MDC Partners’ business strategy includes ongoing efforts to engage in material acquisitions of ownership interests in entities in the marketing communications services industry. MDC Partners intends to finance these acquisitions by using available cash from operations, from borrowings under a senior secured revolving credit facility entered into on October 23, 2009 and through incurrence of bridge or other debt financing, either of which may increase MDC Partners’ leverage ratios, or by issuing equity, which may have a dilutive impact on existing shareholders proportionate ownership. At any given time, MDC Partners may be engaged in a number of discussions that may result in one or more material acquisitions. These opportunities require confidentiality and may involve negotiations that require quick responses by MDC Partners.

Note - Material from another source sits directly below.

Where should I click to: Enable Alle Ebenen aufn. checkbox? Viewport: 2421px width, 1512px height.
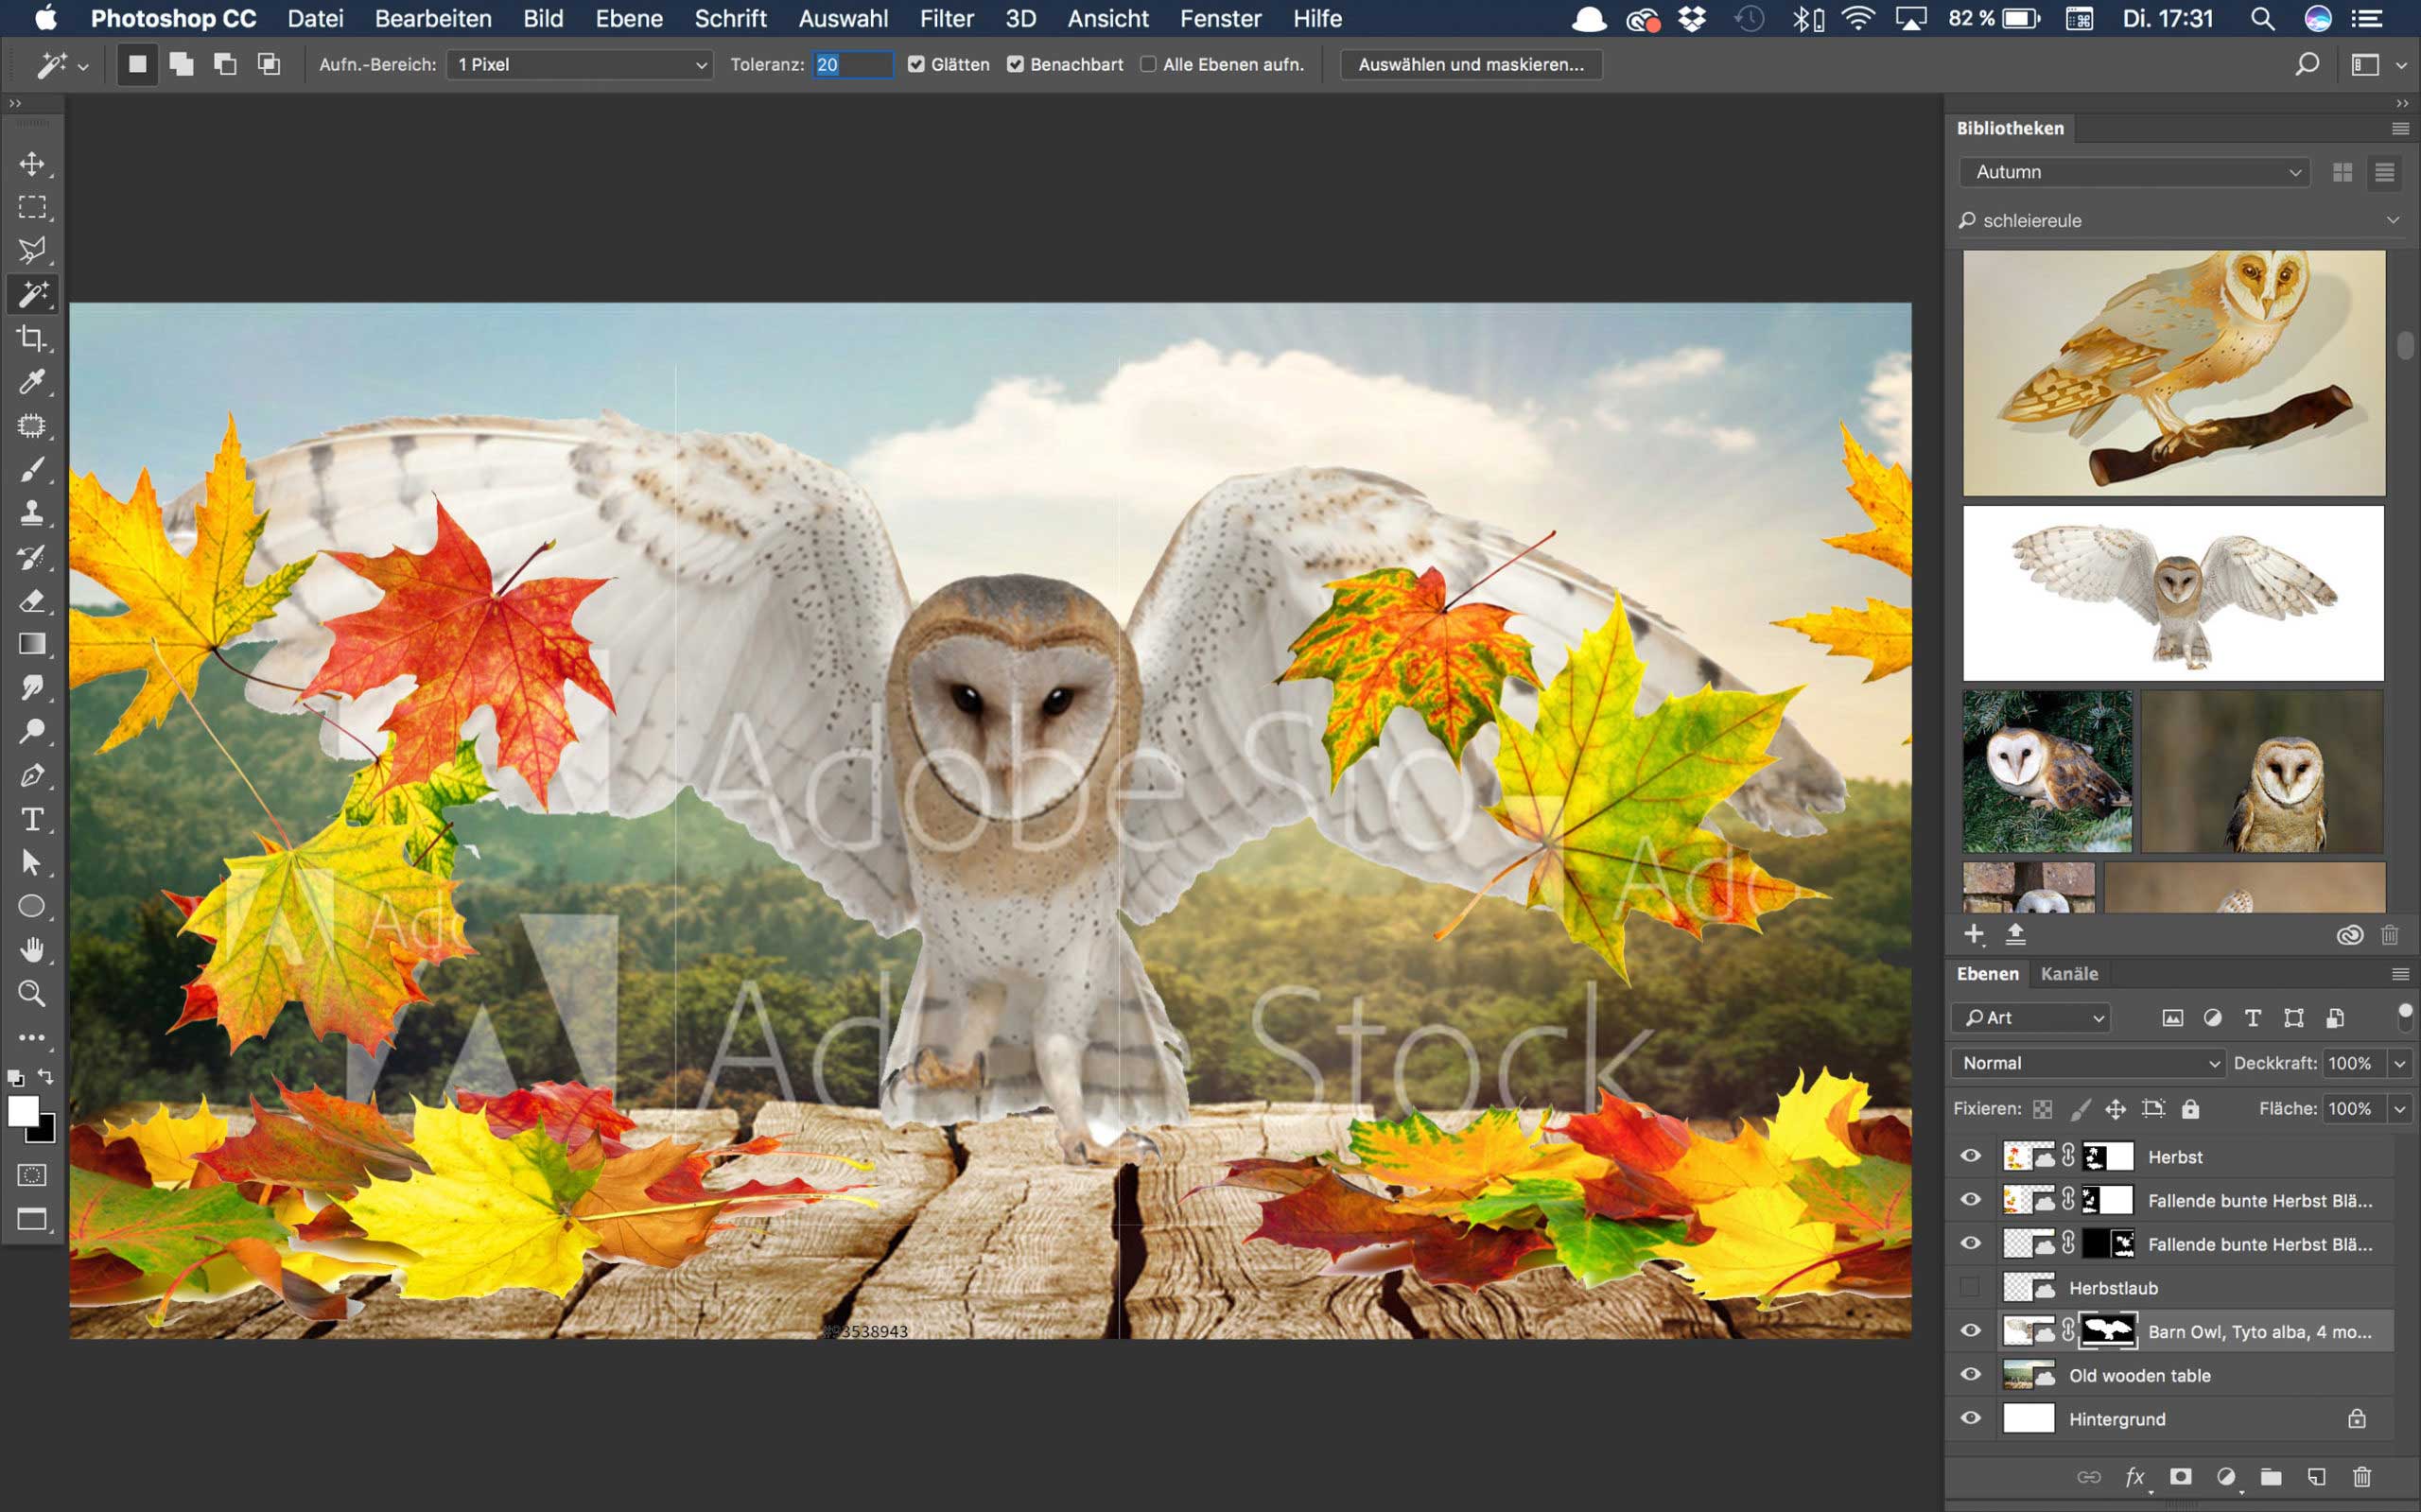pyautogui.click(x=1148, y=64)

Although there is uncertainty that any of these discussions will result in definitive agreements or the completion of any transactions, the announcement of any such transaction may lead to increased volatility in the trading price of MDC Partners’ securities.

Investors should carefully consider these risk factors and the additional risk factors outlined in more detail in the Annual Report on Form 10-K under the caption “Risk Factors” and in MDC Partners’ other SEC filings.